EXCELLENT news that health bosses in Bolton believe they are winning the battle to stop people smoking.
The Bolton Evening News launched its Stub it Out campaign last October when we called for a ban in the town on smoking in pubs, restaurants and municipal buildings and Adrian Butterworth from Fresh Focus praised our efforts.
But he admits there is still a long way to go.
I remember as a child adverts for cigarettes were on the television night after night and they were always terribly glamorous. Handsome men and beautiful women sparking up at equally glamorous parties, laughing as they blew swirls of smoke up into the air.
That is why I couldn't wait to try it for myself.
I wanted to look just as glamorous and sophisticated and I was convinced all the boys would think me irresistable and very "it"
My friends and I were never seen without our packets of Galloise and, in turn, we'd never even give a chap a second glance if he wasn't enveloped in a haze of smoke. You see, it was the advertising men who had caught our impressionable attention - we wanted to be those bohemian beatnicks, dressed in black and smoking a fag.
Luckily for me, I actually hated smoking and quit as soon as I realised I could spend my money on make-up (not because I thought smoking was bad for me) and I became old enough to realise I was an ad man's dream. While adverts for cigarettes have been banned for years, the gaspers still get a good press.
You only need to flick open any celeb mag or national newspaper to see the likes of Kate Moss, Britney Spears, Rachel Stevens, Johnny Depp or Pete Doherty dragging on a cigarette.
Stop publishing these pictures and it might go some way to proving to the impressionable young that it is not cool to smoke.
And don't forget, today is No Smoking Day.
Drivers still using their mobiles:
USING mobile phones while driving was banned over 12 months ago.
This means that, from what I have seen anyway, that at least a dozen people a day are breaking the law.
Yesterday morning I was driving into work behind a driver who I thought was heavily intoxicated - even at 7.45 am.
But when I pulled up at the side of the car at the traffic lights at the bottom of St George's Road, I looked in the window to see a woman talking on a mobile phone (not hands free I might add) while applying lipstick.
I love talking on the phone like any other woman but, if mine rings while I'm driving I pull up to answer the call.
And if that woman is reading this - with a mouth as big as that, you need a bigger mirror to apply lipstick, love.
Maradona's sad demise:
FORMER Argentina football captain, Diego Maradona is recovering from an operation to reduce his bulging waistline - a gastric bypass to be precise
Apparently the procedure reduces his stomach, forcing him to eat less after a diet of drink, drugs and bingeing on junk food caused him to balloon up like a Puffa fish.
Hopefully it will work because, although I still believe that while he is the biggest sporting cheat of all time, he really was one of the greatest players football has ever seen.
Own goal:
TEACHERS are calling for soccer matches to be shown after the TV watershed of 9pm because players are setting such a bad example to youngsters with their swearing, violence and cheating.

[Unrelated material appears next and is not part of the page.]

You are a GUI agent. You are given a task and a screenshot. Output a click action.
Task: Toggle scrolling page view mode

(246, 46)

I'm not a massive football fan but I do know they call it "the beautiful game" Some players don't have personalities to match.

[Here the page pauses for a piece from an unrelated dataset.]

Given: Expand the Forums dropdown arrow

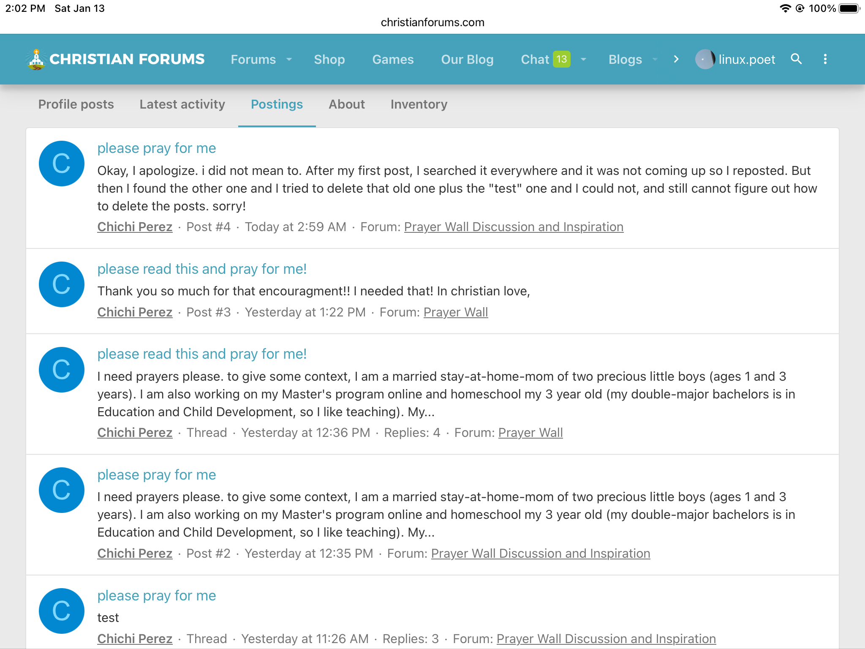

Singing is not Jordan's strength:
JORDAN, reckons she lost out to Javine, in the Making Your Mind Up programme (pre-Eurovision Song Contest) because she is five months pregnant and wouldn't look her usual slinky self when the actual contest comes around. Hello. Earth to Jordan. You didn't win because of one screamingly obvious reason. You can't sing.

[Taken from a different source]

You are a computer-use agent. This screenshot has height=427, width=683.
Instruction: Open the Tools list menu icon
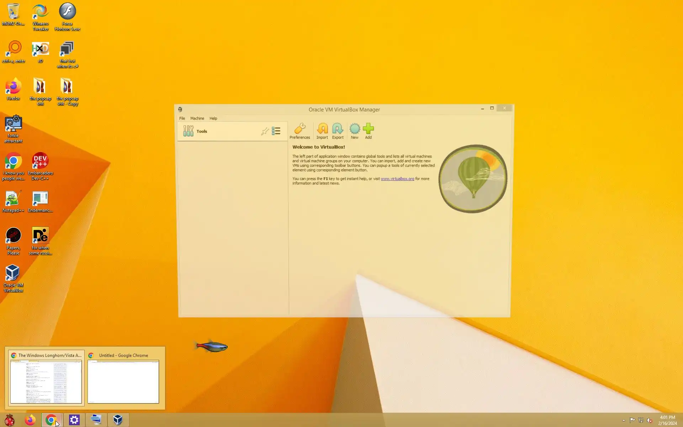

Top chef Jamie deserves a medal:
THREE cheers for chef Jamie Oliver whose complete disgust at the Turkey Twizzlers by Bernard Matthews served up in some school dinners has led to a schools' catering company banning them from the menu.
In his current CH 4 televison programme, Jamie's School Dinners, the chef is trying to re-educate the so-called educated in what not to serve children.
I bet if you asked 100 children what they wanted for lunch, 100 would reply "chips" or, as we saw on the programme "Turkey Twizzlers"
Jamie Oliver pointed out that the Twizzlers were only 34 per cent turkey with the rest being made up of water, pork fat, rusk, sugar, salt and a whole host of E numbers.
Now catering company, Scolarcrest (which serves 2,000 school meals across the country) has agreed to withdraw Turkey Twizzlers from all schools by Easter.
People have been quick to slag off Jamie Oliver over the past few years. I reckon he should be up for an OBE just for what he's done to Turkey Twizzlers.
Why must accidents have to happen:
THE owner of Meadow Hill Nursery is calling for a crossing to be erected outside the nursery on Chorley Old Road.
Apparently the staff have to play Russian roulette when the children have to cross the extremely busy road to reach the bus stop on the other side - they are frequently taken on cultural trips into Bolton town centre and use public transport to get to their destinations.
But council chiefs have said that there has been no history of an injury or accident in that particular spot so they cannot recommend the introduction of a pedestrian crossing there.
Do we have to wait for an accident to happen then?